Nuestra habitación, 306, tenía un tamaño bastante correcto para lo que se estila por el barrio, buena y cómoda cama, almohadas de plumón, televisión plana (muchas cadenas pero todas inglesas) tetera para prepar té o café soluble, con minidosis de leche concentrada. No había armario, sólo un colgador bastante completo. Dos mesitas de noche con dos buenos cajones cada una. Suelo de parqué. El baño, como en todos los hoteles de este barrio es minúsculo, como si fuera un módulo prefabricado en material sintético, pero funcional, con ducha con buena agua caliente. Solo hay un dosificador de gel/champú en la ducha. No hay ni jaboncillos ni las chorradillas que acostumbran a dar en los hoteles, pero sí cada día dos juegos de toallas limpias.
Lo contratamos a través de central de reservas y 4 noches costó unos 360 €., que no me descontaron de mi cuenta hasta 10 días antes de la fecha entrada. (creo que las anulaciones de las reservas aquí no devengan gastos, a lo sumo el importe de 1 noche)
Por la calle belgrave road pasa el bus 24, que para delante del hotel, parada en los dos sentidos, (te deja en la calle de al lado del british museum y va hacia arriba hasta candem) pero tiene el inconveniente de que en la parada no hay maquina de tickets, por lo íbamos hasta la estación victoria, que está a 7 minutos andando. Esta estación tiene parada de buses de easybus y terravisión (parada/stop nr. 2) que te lleva directamente sin escalas al aeropuerto de standen.

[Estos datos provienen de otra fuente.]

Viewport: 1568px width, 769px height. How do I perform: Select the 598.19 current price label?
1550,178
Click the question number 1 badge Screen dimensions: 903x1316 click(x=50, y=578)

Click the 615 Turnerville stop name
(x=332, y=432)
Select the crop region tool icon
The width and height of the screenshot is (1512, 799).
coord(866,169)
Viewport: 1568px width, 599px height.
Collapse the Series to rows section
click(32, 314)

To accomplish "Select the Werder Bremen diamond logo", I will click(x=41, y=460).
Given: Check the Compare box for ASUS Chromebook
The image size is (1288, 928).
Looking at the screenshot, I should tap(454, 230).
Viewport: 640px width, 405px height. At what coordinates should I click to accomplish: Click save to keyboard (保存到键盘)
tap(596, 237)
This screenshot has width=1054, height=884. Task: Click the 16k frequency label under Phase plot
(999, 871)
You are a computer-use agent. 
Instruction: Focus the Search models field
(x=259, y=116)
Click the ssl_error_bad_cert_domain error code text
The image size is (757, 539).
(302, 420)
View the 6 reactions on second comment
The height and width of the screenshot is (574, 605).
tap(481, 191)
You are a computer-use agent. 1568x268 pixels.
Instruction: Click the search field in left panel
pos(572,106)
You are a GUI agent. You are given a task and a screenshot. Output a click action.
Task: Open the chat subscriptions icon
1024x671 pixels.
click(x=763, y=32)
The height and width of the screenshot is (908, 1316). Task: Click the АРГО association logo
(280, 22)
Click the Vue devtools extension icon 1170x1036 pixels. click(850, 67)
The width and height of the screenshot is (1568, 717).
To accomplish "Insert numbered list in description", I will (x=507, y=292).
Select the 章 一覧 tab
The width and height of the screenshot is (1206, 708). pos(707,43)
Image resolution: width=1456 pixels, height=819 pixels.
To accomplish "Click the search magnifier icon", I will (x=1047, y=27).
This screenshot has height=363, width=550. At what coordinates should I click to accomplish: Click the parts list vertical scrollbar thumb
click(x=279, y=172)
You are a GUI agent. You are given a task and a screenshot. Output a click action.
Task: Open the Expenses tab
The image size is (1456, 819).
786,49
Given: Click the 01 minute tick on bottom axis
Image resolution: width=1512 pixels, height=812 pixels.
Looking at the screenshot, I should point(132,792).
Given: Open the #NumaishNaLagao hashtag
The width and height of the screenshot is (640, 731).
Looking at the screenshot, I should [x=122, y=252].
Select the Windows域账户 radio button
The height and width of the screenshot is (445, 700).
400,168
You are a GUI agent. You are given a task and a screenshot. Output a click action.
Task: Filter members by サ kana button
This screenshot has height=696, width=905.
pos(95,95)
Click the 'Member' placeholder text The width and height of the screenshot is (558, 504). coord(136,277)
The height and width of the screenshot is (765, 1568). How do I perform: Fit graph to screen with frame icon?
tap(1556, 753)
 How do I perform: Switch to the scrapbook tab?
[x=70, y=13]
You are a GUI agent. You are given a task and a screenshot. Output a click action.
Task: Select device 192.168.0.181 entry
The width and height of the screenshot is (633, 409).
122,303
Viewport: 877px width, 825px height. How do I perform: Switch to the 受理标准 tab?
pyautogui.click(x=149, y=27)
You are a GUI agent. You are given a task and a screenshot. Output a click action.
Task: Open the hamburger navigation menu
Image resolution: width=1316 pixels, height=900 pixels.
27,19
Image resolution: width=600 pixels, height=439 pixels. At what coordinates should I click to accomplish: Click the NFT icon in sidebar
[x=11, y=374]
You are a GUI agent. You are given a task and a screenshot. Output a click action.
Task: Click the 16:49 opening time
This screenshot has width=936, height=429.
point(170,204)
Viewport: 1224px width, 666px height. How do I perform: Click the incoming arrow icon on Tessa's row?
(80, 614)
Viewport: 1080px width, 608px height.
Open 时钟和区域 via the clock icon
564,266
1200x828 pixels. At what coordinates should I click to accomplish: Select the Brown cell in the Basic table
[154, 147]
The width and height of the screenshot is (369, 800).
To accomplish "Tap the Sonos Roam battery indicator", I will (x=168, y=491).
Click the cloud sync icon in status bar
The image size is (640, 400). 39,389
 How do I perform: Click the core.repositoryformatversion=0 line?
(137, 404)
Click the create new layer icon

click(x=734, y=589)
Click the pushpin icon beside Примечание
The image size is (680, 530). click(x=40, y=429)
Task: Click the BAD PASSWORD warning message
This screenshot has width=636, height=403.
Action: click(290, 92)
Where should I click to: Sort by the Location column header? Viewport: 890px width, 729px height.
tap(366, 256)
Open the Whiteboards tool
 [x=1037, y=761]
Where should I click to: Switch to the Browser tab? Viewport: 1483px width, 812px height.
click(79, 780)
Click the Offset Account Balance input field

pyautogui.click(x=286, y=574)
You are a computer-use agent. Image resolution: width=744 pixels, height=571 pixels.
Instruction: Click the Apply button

Por cierto, la primera noche y por culpa de una avería eléctrica en el huttons, nos derivaron al de enfrente, el h. Sidney, de 4 (¿) estrellas.(¿cómo adjudican las estrellas en g, b. ¿) todo recién reformado, con bar en su planta baja, pero con la habitación más minúscula que hayamos visto en nuestra vida, con un escaso metro cuadrado para andar por ella, con baño muy bonito, todo nuevo, pero minúsculo. En fin, que preferimos la más sencilla del huttons, pero más espaciosa.